* [PROBLEM STATEMENT] Return every line of the data below that includes the string "agent".

* [DATA IN THIS EXERCISE]
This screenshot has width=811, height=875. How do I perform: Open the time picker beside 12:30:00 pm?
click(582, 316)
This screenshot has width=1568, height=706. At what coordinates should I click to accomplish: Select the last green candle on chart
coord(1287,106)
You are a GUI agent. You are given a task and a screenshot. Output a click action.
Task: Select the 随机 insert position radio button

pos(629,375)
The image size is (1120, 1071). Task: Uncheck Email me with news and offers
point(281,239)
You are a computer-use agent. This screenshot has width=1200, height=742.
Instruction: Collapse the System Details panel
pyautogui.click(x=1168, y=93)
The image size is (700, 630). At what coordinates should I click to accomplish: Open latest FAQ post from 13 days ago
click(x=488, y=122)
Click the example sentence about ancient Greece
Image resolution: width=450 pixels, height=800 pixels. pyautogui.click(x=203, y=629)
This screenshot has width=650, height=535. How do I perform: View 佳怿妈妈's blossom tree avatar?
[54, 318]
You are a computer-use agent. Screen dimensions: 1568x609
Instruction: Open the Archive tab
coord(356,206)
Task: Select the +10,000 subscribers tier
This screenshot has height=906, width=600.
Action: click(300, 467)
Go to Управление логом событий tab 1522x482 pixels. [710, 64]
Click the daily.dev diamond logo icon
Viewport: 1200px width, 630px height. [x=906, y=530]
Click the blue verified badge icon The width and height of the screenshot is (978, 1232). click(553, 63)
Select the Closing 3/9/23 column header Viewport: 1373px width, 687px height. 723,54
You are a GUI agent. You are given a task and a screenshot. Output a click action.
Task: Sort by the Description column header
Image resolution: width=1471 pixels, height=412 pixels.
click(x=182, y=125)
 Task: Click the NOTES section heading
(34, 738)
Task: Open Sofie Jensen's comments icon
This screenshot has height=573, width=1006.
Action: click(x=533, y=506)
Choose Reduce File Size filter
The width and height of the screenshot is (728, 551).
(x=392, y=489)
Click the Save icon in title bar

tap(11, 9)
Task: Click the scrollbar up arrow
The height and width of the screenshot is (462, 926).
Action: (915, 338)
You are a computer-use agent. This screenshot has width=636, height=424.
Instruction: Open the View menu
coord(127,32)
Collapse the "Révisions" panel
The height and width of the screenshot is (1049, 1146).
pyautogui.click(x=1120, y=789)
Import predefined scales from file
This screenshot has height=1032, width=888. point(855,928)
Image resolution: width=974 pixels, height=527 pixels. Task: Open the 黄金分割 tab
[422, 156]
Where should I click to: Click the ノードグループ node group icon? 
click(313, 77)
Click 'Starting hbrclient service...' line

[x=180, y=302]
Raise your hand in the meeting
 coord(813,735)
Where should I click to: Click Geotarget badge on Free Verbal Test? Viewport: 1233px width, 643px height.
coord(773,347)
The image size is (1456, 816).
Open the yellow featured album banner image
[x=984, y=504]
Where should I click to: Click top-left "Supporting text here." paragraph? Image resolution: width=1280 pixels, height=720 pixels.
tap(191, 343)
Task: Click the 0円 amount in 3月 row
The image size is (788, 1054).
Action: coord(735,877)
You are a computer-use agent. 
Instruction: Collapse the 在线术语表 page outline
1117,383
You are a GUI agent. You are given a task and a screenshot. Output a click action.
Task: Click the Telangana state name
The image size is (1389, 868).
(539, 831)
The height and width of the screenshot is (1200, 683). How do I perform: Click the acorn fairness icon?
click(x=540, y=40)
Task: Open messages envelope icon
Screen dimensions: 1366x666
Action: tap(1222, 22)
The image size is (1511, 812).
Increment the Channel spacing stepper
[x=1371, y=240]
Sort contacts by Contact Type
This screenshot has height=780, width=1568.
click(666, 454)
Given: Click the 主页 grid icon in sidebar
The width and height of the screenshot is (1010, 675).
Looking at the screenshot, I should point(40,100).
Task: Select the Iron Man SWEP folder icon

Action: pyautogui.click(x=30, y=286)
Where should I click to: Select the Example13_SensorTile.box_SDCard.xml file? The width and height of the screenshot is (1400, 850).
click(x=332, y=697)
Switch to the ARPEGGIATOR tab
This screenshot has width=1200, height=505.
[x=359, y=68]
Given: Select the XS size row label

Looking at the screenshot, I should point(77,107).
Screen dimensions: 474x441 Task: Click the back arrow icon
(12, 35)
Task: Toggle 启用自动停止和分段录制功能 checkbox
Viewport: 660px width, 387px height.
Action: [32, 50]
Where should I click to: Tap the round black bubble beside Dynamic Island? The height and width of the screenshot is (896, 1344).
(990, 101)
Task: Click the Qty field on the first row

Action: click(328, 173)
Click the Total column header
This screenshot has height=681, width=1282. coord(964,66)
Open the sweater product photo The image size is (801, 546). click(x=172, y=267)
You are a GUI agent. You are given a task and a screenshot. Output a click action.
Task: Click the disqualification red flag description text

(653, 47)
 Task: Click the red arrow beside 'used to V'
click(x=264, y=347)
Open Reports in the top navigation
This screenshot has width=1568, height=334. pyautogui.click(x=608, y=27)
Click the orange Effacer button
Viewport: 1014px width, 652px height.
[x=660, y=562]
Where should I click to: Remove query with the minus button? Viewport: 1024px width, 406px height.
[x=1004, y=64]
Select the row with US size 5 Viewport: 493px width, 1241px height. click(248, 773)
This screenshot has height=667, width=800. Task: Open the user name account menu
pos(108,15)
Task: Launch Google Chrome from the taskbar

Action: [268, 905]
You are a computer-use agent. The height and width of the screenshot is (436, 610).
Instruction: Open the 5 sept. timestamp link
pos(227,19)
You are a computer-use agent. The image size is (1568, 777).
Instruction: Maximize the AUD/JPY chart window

* [SOLVED EXERCISE]
You are a GUI agent. You are given a task and a screenshot. Output a click action.
You are a computer-use agent. This screenshot has width=1200, height=742.
You are a computer-use agent. Screen dimensions: 1568x609
You are a GUI agent. You are given a task and a screenshot. Output a click action.
You are a computer-use agent. This screenshot has width=636, height=424.
You are a computer-use agent. 
You are a GUI agent. You are given a task and a screenshot. Output a click action.
You are a GUI agent. You are given a task and a screenshot. Output a click action.
You are a computer-use agent. The height and width of the screenshot is (436, 610).
You are a computer-use agent. The image size is (1568, 777).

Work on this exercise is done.